The project delivers an integrated digital platform, ForestHQ, that integrates IoT sensor data, satellite imagery, and climate information into accessible, actionable intelligence.
- IoT Forestry Monitoring Solutions provide continuous data from dendrometers to assess forest growth and forecast productivity trends.
- Weather Data and Extreme Weather Alerts supply site-specific forecasts and alerts to help managers anticipate and respond to drought, wind, or heavy rain events.
- Climate Change Models integrate future temperature and precipitation projections to guide long- term adaptation strategies.
- Fire Risk Assessment combines fire risk indices and detection alerts to support prevention and rapid response.
Together, these services enhance situational awareness and operational planning, enabling proactive and climate-resilient forest management.
Users and their needs
The primary users of the Climate Smart Forestry services are forest managers who need a unified digital tool to monitor and manage forest resources efficiently. These users face challenges in collecting consistent field data, accessing reliable climate and weather information, and translating satellite and IoT data into practical insights for decision-making.

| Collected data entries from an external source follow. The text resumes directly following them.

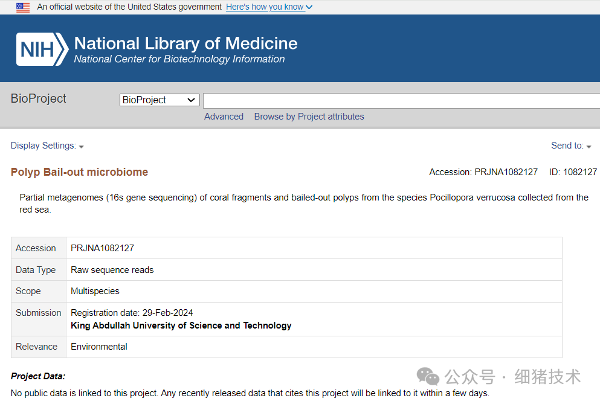Open the BioProject database dropdown
Screen dimensions: 600x401
(x=160, y=100)
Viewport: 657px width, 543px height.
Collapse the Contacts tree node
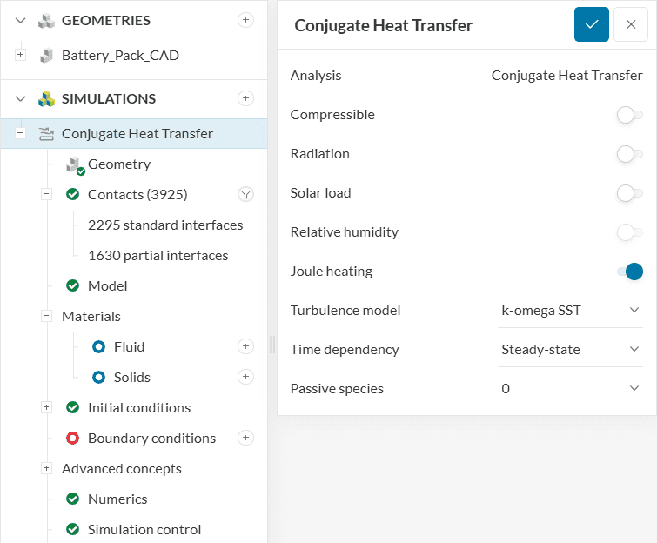pos(47,194)
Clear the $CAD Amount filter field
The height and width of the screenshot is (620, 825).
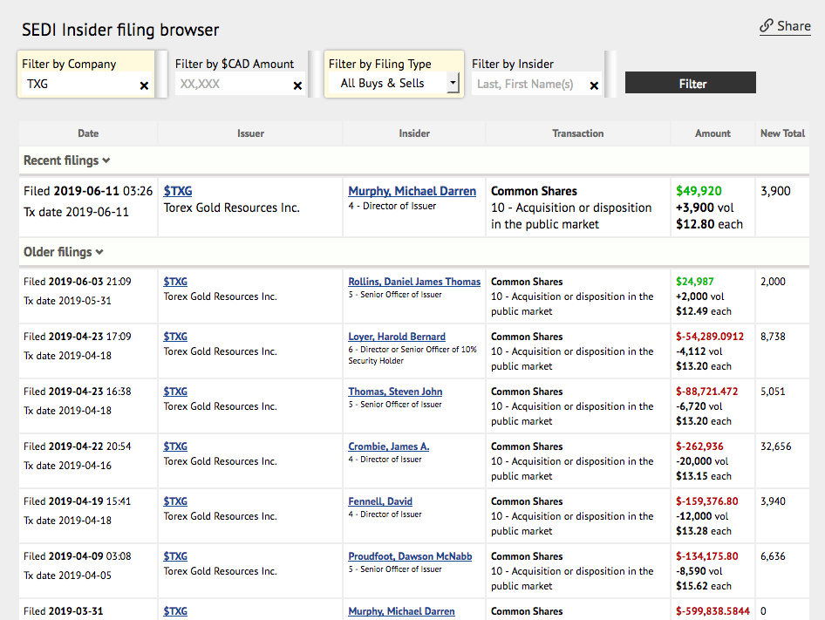click(297, 85)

Through the ForestHQ platform, they will gain automated near real-time data flows from IoT field sensors, weather and fire alerts, and integrated climate projections to guide operational planning, growth assessment, and risk management.
Ultimately, users need accessible, integrated, and affordable tools that simplify data collection, enhance transparency, and improve the ability to plan, act, and report within a changing climate context.
Service/ system concept
Climate Smart Forestry delivers a single, easy-to-use platform that turns many data sources into clear, actionable information. It gathers readings from IoT forest sensors (e.g., dendrometers and soil moisture probes), combines them with satellite images, and adds local weather, forecasts, and future climate scenarios. The system checks data quality, stores it securely, and presents it through dashboards, alerts, and simple tools.

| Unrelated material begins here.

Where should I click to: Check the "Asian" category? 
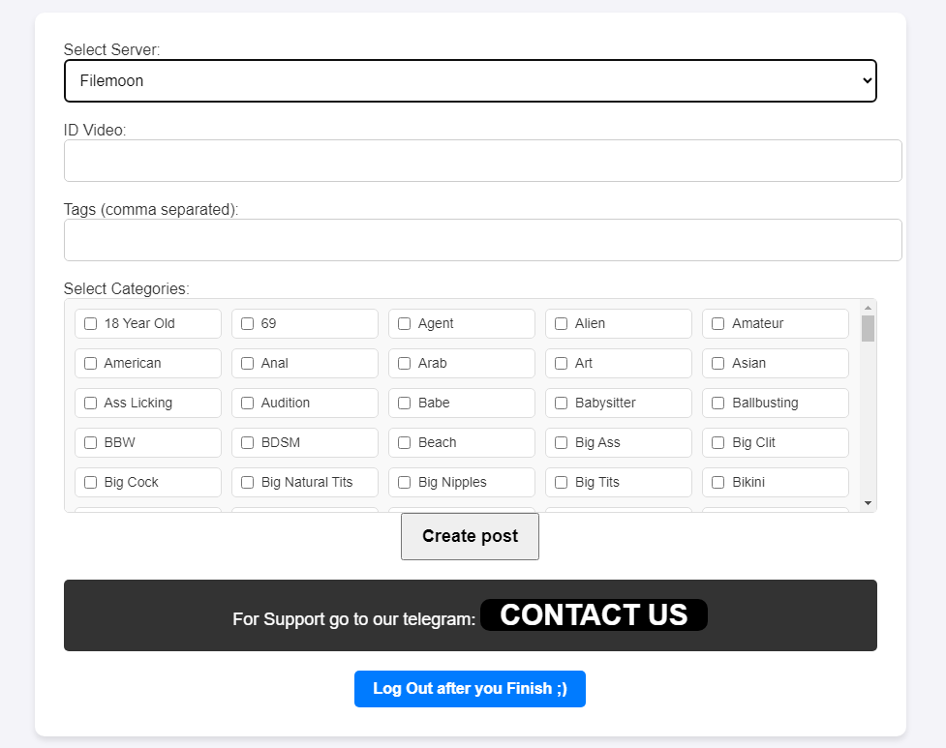(x=717, y=363)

Users can see live growth and soil conditions, assess short-term risks from wind, heat, or drought, receive fire-risk warnings, and explore “what-if” views based on climate projections. They can download reports or connect their own tools via application programming interfaces.
At a high level, data flows from sensors, satellites, and weather/climate sources into an ingestion and quality-control layer. From there, information is stored and made available in ForestHQ, where analytics and models power real-time alerts, maps, and forecasts for managers and field teams.
Space Added Value
Climate Smart Forestry builds on the capabilities of space-based assets to provide continuous, scalable, and objective information over forested areas. The service integrates Sentinel-2 optical imagery to monitor forest productivity through vegetation indices (e.g., NDVI), under different weather conditions.

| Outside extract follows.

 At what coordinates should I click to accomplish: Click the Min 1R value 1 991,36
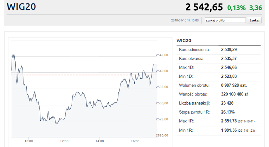[229, 130]
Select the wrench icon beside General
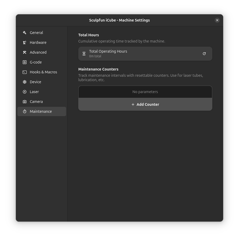Image resolution: width=239 pixels, height=239 pixels. coord(25,33)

In addition, Global Navigation Satellite Systems (GNSS), provide precise positioning for IoT devices and field sensors, enabling accurate geolocation of measurements and alignment with satellite imagery.
The service also integrates OpenWeatherMap satellite-derived weather products and Copernicus Climate Data Store (CDS) datasets, which provide reanalysis and forecast information on temperature, precipitation, and drought. For fire risk and active fire detection, it uses the European Forest Fire Information System (EFFIS) and NASA’s Fire Information for Resource Management System (FIRMS), both based on satellite thermal anomaly products (e.g., MODIS and VIIRS).
Current Status
Current status
The Climate Smart Forestry project has completed the BDR/CDR, finalising the system design, architecture, and detailed requirements for the integrated ForestHQ platform. User and stakeholder feedback has been consolidated through a series of technical workshops with Treemetrics.
Work has now advanced to software development of ForestHQ modules for data ingestion, analytics, and GUI interfaces. In parallel, the IoT network implementation is underway, with pilot installations of dendrometers, soil moisture sensors, and gateways in selected forest sites.
The upcoming phase will focus on system development, integration, testing, and data validation in preparation for the FAT milestone.